Top of The data

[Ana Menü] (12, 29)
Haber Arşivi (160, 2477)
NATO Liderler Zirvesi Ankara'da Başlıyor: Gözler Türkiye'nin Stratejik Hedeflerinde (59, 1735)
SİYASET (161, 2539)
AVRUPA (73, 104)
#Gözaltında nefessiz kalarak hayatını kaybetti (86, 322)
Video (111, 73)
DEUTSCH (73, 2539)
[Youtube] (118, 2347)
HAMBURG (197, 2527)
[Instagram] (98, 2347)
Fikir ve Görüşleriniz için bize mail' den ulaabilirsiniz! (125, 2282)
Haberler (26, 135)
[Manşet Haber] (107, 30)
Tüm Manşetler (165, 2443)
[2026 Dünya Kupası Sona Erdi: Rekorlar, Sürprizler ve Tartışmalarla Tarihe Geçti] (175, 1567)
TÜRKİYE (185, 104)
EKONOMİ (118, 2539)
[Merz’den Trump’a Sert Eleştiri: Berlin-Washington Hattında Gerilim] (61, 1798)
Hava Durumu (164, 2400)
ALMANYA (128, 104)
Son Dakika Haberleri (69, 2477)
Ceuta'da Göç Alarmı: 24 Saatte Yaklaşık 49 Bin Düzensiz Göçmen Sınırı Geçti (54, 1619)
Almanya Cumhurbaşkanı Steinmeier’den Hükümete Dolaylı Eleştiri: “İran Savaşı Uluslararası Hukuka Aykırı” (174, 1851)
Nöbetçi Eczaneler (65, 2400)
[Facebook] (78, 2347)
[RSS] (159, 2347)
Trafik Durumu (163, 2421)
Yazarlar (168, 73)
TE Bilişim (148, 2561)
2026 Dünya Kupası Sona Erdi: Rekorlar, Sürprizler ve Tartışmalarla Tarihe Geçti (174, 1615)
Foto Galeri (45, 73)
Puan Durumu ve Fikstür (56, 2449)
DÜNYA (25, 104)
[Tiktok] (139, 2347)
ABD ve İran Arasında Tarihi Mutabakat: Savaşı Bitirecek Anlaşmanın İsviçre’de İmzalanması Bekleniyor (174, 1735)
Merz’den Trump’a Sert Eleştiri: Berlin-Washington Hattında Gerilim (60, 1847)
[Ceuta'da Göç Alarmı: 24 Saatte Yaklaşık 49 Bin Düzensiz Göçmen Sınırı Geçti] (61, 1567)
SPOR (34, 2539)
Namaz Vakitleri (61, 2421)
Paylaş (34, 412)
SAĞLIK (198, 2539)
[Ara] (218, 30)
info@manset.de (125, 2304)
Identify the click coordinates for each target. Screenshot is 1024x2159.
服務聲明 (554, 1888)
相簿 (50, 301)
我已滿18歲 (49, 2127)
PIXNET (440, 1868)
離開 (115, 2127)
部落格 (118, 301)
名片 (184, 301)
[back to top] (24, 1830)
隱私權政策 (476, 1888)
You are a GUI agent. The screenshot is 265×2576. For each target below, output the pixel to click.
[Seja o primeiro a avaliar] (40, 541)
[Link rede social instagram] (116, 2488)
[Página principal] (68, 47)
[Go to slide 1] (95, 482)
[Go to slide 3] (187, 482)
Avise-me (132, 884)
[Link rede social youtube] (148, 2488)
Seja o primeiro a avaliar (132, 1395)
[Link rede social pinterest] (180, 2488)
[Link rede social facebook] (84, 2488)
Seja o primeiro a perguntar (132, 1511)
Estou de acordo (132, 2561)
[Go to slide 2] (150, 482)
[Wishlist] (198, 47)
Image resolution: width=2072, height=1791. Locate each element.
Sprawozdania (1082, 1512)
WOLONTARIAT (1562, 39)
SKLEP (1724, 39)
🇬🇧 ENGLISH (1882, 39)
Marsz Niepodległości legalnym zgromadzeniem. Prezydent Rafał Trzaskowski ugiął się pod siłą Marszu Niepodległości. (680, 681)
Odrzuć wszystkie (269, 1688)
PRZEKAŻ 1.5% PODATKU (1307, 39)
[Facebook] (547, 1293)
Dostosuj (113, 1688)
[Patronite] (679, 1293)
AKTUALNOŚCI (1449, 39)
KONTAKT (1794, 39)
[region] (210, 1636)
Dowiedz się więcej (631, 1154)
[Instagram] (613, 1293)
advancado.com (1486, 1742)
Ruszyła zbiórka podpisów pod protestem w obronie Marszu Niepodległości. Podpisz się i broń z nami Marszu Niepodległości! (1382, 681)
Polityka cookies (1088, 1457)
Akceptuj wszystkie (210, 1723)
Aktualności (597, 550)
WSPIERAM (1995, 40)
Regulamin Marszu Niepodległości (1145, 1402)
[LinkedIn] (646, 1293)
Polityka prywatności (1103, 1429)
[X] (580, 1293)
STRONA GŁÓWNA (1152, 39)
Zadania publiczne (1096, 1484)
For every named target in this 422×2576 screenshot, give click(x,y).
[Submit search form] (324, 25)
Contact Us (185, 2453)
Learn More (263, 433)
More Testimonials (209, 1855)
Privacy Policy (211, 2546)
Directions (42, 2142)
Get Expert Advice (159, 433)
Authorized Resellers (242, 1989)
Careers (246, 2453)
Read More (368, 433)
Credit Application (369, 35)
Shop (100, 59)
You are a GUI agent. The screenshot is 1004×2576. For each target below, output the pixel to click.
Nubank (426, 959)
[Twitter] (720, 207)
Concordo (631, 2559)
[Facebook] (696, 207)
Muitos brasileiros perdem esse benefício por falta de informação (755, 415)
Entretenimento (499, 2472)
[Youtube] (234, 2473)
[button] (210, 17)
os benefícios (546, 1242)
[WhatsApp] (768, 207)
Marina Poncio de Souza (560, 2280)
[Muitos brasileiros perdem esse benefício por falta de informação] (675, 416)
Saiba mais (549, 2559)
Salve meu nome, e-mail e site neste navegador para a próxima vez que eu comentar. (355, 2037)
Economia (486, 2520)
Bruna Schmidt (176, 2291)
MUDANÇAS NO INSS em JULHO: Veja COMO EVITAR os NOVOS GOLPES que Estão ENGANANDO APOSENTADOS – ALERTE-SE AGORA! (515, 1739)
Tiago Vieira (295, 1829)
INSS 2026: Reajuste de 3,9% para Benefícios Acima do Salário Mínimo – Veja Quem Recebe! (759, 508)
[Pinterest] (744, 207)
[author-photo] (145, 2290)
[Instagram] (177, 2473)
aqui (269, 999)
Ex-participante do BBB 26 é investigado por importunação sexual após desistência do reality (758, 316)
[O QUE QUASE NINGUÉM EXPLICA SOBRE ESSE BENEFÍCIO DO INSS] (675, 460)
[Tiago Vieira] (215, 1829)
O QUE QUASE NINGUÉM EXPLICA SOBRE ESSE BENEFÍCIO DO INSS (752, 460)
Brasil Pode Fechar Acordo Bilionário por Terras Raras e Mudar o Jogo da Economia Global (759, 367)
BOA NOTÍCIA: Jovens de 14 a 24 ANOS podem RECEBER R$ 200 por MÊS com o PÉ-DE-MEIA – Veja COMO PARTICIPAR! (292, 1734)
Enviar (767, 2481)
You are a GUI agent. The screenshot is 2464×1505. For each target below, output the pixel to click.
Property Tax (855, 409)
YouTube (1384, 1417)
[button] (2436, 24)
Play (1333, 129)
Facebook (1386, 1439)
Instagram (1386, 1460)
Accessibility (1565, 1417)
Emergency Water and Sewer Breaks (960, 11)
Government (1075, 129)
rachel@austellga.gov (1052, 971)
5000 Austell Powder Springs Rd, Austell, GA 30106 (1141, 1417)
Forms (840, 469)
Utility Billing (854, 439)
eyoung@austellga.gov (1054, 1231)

Bottom of The data

_Exercise prompt_
Go line by line through the records above and copy each one containing "EXPLICA".

_Exercise result_
[O QUE QUASE NINGUÉM EXPLICA SOBRE ESSE BENEFÍCIO DO INSS] (675, 460)
O QUE QUASE NINGUÉM EXPLICA SOBRE ESSE BENEFÍCIO DO INSS (752, 460)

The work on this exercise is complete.